CRIANÇAS, IDOSOS e doentes que não tinham condição de trabalhar pesado, imediatamente conduzidos para os galpões, onde ao invés de água dos chuveiros, saíam, em grande quantidade, o terrível gás letal Zyklon-B, um pesticida de ácido cianídrico e nitrogênio que proporcionava uma morte dolorosa, e não tão rápida, dessas criaturas que não tinham para onde fugir do sufocamento. O desejo mórbido do ditador Hitler, de promover o rápido genocídio que impediria os judeus de continuarem a se reproduzir.

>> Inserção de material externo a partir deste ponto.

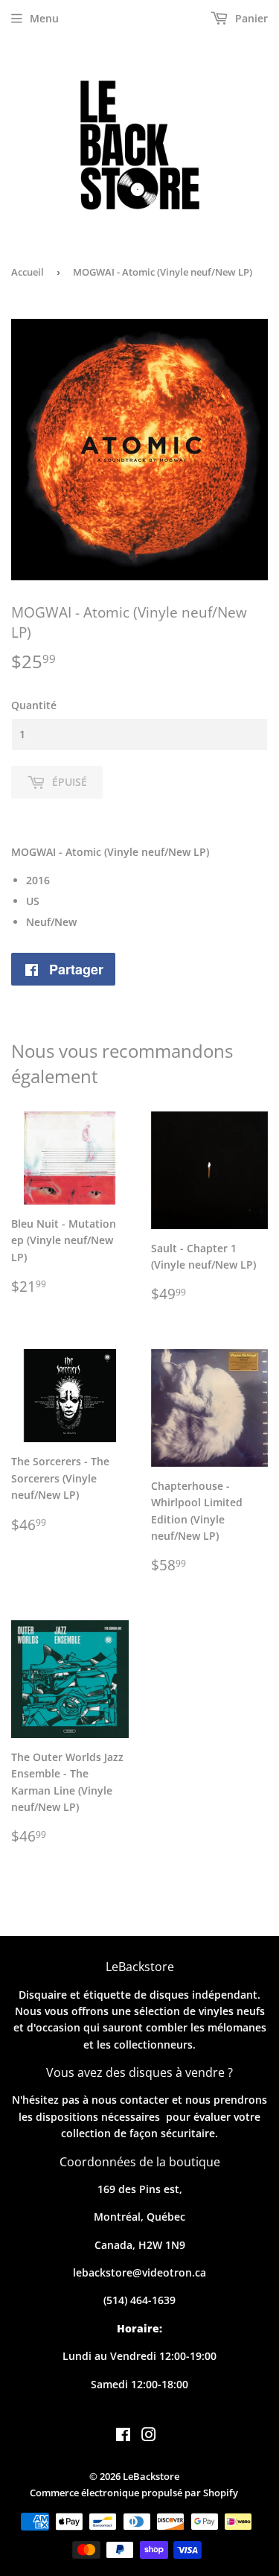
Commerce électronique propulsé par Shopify (134, 2492)
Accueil (27, 272)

APÓS CONVULSÕES, as mais violentas, dores lancinantes, o gás ao entrar no cérebro produzia ataques cardíacos ao bloquear a respiração celular. Queimação, dor espasmódica e surtos semelhantes aos provocados por catalepsia. Crianças presenciavam outras crianças com crânios sendo esmagados por coronhadas de armas ao som de risadas dos oficiais nazistas presentes. As crianças provocavam o riso dos nazis porque também elas sorriam, desde que a dor das coronhadas não era sentida devido a aplicação de analgésicos nas cabeças.

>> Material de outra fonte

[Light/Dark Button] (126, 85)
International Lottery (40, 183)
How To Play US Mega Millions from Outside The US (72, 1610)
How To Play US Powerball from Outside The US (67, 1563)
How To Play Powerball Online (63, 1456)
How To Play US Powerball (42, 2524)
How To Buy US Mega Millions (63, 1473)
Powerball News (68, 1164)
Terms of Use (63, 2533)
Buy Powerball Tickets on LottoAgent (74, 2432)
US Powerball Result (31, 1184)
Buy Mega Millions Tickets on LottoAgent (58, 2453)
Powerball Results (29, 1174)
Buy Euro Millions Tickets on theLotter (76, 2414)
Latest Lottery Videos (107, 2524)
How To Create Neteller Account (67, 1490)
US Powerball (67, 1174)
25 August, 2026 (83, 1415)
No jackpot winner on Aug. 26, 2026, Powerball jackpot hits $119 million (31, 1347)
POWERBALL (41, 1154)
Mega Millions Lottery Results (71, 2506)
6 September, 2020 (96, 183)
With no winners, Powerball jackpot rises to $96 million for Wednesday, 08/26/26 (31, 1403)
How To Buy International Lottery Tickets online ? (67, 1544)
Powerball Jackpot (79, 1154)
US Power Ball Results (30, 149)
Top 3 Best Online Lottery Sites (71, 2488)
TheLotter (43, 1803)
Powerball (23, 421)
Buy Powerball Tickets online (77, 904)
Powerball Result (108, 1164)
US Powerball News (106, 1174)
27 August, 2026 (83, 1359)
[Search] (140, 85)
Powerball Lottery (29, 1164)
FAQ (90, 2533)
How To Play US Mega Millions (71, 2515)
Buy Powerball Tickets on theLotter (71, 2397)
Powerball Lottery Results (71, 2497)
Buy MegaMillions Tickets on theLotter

PAIZÃO COISINHA se travestia de Hitler, o bigode concentrado sob o nariz, à moda do ditador alemão. Paizão por vezes surtava ao fazer discursos de elogio ao III° Reich enquanto tratava dos abcessos na boca dos pacientes odontológicos.
MÃEZONA POR vezes tinha surtos de ciúmes quando, numa emergência, uma ou outra cliente da sala de espera do consultório, fazia o papel de enfermeira e ficava ao lado dele, passando tufos de algodão que seriam usados para conter o sangramento bucal quando da extração de um dente.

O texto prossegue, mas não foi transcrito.